0. Downloading and Saving Your Initial Data

We’re going to run transcriptome assembly completely in the cloud, because that way (a) you don’t need to buy a big computer, and (b) I don’t have to figure out all the special details of your own computer system.

This does mean that the first thing you need to do is get your data over to the cloud. I tend to just store it there in the first place, because...

The basics

... Amazon is happy to rent disk space to you, in addition to compute time. They’ll rent you disk space in a few different ways, but the way that’s most useful for us is through what’s called Elastic Block Store. This is essentially a hard-disk rental service.

There are two basic concepts – “volume” and “snapshot”. A “volume” can be thought of as a pluggable-in hard drive: you create an empty volume of a given size, attach it to a running instance, and voila! You have extra hard disk space. Volume-based hard disks have two problems, however: first, they cannot be used outside of the “availability zone” they’ve been created in, which means that you need to be careful to put them in the same zone that your instance is running in; and they can’t be shared amongst people.

Snapshots, the second concept, are the solution to transporting and sharing the data on volumes. A “snapshot” is essentially a frozen copy of your volume; you can copy a volume into a snapshot, and a snapshot into a volume.

Getting started

Run through Getting started with Amazon EC2 once, to get the hang of the mechanics. Essentially you create a disk; attach it; format it; copy things to and from it.

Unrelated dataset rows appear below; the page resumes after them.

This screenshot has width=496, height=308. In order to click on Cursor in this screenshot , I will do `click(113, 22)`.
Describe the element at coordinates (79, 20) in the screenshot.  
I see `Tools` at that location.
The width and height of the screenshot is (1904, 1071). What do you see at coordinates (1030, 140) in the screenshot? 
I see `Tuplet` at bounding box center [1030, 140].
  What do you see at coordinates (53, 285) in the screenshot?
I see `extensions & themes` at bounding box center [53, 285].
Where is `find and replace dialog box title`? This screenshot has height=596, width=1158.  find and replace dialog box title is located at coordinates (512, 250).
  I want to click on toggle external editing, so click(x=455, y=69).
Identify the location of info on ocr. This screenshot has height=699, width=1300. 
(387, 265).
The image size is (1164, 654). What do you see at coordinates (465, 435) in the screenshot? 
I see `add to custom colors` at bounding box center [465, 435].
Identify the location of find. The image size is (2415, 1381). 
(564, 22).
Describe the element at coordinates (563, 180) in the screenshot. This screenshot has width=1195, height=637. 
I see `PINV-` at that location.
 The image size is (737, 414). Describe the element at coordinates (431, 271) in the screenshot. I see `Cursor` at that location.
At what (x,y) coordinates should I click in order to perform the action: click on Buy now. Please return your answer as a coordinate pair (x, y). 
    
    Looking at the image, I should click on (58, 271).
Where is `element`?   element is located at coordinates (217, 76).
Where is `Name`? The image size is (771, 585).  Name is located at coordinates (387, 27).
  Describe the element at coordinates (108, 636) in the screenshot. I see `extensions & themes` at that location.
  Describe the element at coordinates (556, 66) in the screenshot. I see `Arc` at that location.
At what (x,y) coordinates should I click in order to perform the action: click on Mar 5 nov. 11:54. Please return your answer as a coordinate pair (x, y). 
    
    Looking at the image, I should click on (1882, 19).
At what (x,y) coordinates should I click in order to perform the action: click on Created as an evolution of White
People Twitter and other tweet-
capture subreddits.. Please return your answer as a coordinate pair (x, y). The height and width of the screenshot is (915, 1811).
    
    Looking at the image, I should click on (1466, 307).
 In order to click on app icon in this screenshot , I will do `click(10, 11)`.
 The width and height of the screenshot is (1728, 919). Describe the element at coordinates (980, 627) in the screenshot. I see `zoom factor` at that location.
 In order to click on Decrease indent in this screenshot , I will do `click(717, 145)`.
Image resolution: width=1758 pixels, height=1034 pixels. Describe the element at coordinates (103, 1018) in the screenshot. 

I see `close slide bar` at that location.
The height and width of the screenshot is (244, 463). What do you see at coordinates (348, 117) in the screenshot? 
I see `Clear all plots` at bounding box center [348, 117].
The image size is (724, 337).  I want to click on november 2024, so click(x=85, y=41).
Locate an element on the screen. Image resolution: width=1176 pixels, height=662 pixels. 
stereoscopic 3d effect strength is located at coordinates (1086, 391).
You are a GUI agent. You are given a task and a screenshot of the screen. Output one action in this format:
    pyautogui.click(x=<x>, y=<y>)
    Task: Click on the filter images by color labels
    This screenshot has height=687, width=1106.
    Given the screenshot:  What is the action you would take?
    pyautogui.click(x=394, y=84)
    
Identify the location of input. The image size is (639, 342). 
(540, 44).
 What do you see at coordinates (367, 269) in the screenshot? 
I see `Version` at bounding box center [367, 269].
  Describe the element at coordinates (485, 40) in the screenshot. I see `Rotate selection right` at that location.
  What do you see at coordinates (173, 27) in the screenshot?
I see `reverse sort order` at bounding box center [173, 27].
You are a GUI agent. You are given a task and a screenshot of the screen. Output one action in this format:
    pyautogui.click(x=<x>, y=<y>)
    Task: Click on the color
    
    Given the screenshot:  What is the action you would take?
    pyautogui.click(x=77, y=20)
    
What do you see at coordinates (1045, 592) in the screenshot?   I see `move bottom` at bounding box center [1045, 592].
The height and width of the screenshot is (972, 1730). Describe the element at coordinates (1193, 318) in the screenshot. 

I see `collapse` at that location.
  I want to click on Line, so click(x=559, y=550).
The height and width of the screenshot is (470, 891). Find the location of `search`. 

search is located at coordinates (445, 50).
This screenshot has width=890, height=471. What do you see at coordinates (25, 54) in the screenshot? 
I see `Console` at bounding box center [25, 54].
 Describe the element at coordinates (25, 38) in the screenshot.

Downloading and saving your data to a volume

There are many different ways of getting big sequence files to and from Amazon. The two that I mostly use are curl, which downloads files from a Web site URL; and ncftp, which is a robust FTP client that let’s you get files from an FTP site. Sequencing centers almost always make their data available in one of these two ways.


To use ncftp on your Amazon instance, you may need to install it:

apt-get -y install ncftp

For example, to retrieve a file from an FTP site, you would do something like:

cd /mnt
ncftp -u <username> ftp://path/to/FTP/site

use cd to find the right directory, and then:

>> mget *

to download the files. Then type ‘quit’.

You can also use curl to download files one at a time from Web or FTP sites. For example, to save a file from a website, you could use:

cd /mnt
curl -O http://path/to/file/on/website

Once you have the files, figure out their size using du -sh (e.g. after the above, du -sh /mnt will tell you how much data you have saved under /mnt), and go create and attach a volume (see Getting started with Amazon EC2).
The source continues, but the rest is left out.